October 27, 2008

Teach an old shell new tricks with BashDiff

Author: Ben Martin

BashDiff is a patch for the bash shell that can do an amazing number of things. It extends existing bash features, brings a few of awk's tricks into the shell itself, exposes some common C functions to bash shell programming, adds an exception mechanism, provides features of functional programming such as list comprehension and the map function, lets you talk with GTK+2 and databases, and even adds a Web server right into the standard bash shell.

There are no packages of BashDiff in the openSUSE, Fedora, or Ubuntu repositories. I'll build from source using BashDiff 1.45 on an x86 Fedora 9 machine running bash 3.0. While versions 3.1 and 3.2 of bash are available, the 1.45 BashDiff patch does not apply cleanly to either.

You can build the BashDiff shell to use shared objects that are loaded at runtime or elect to have these objects linked directly into the shell itself. If you have plenty of RAM you might like to use the all-inclusive BashDiff build so you don't have to remember to load extensions before using them. I'll compile two binaries, bash and bash+william, corresponding to the two approaches.

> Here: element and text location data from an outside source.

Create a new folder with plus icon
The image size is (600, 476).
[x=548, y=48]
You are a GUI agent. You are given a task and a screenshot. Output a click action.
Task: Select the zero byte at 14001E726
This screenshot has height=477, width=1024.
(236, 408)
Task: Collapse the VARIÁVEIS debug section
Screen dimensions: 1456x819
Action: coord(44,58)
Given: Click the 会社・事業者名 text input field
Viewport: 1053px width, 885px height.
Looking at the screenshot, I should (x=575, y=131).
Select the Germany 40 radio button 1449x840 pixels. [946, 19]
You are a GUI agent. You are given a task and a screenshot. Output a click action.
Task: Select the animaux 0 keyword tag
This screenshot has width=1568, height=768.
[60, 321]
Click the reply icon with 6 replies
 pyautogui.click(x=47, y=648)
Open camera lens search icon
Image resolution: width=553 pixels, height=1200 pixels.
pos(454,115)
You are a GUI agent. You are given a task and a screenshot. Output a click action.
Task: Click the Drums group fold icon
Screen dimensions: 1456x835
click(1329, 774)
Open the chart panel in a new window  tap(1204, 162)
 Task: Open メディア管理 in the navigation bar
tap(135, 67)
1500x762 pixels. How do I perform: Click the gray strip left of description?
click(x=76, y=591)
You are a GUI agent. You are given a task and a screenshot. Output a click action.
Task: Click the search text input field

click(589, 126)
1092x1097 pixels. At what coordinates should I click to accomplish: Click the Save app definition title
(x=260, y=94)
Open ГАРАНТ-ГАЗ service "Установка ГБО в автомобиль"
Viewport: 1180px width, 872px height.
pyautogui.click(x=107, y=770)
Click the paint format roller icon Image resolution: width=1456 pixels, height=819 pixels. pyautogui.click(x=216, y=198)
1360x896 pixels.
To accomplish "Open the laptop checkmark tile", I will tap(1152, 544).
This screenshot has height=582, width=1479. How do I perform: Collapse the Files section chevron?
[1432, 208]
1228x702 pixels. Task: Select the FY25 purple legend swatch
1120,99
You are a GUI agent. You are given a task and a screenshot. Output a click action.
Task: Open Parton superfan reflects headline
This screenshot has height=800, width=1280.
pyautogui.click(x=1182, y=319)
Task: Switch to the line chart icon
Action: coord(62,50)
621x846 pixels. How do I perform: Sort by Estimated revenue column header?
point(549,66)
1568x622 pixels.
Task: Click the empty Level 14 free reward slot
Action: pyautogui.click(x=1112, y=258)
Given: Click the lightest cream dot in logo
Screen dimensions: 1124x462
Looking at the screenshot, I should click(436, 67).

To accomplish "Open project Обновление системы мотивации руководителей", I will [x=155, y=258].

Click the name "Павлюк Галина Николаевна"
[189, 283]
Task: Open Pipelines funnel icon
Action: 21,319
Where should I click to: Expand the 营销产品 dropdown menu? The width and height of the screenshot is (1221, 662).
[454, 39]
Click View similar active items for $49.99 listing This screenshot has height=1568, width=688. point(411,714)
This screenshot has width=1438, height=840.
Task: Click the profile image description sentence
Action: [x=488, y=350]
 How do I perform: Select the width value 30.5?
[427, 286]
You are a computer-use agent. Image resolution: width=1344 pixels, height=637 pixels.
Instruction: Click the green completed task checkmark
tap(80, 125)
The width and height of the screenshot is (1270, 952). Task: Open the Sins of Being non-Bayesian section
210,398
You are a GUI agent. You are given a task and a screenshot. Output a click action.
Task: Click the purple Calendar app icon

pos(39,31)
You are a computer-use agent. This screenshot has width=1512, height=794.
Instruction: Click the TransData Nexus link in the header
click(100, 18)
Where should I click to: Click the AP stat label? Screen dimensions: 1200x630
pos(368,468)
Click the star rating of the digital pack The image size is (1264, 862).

Because you will probably want to keep the normal bash binary from your Linux distribution, it is a good idea to use a private prefix when configuring BashDiff. This way you can link to the binaries in /usr/local/bin and keep all of the BashDiff installation in a known place.

The commands to patch and compile bash with BashDiff are shown below. First you must expand the standard bash 3.0 tarball and extract the patch from the compressed BashDiff tarball. Once the patch is applied, follow the normal configure and make steps. Notice that I supplied a prefix to put all of the BashDiff shell files into. I used the install-bin target to install just the binary files for the bash+william binary. The last four commands install the william.so shared object that the non-william version uses to dynamically load functionality.

$ mkdir bashdiff-build
$ cd bashdiff-build
$ tar xzf ../bash-3.0.tar.gz
$ cd ./bash-*
$ tar xzvf .../bashdiff-1.45.tar.gz
$ patch -p2 < bashdiff-1.45.diff
$ autoconf
$ ./configure --prefix=/usr/local/bashdiff
$ make
$ make bash+william
$ sudo make install
$ sudo make install-bin

$ cd examples/loadables/william
$ make
$ sudo make install
$ sudo ldconfig

One last comment about compiling BashDiff: You should install the development packages for SQLite (2.x), MySQL, PostgreSQL, GTK+2, GDBM, and Expat if you wish your BashDiff build to compile support for these features.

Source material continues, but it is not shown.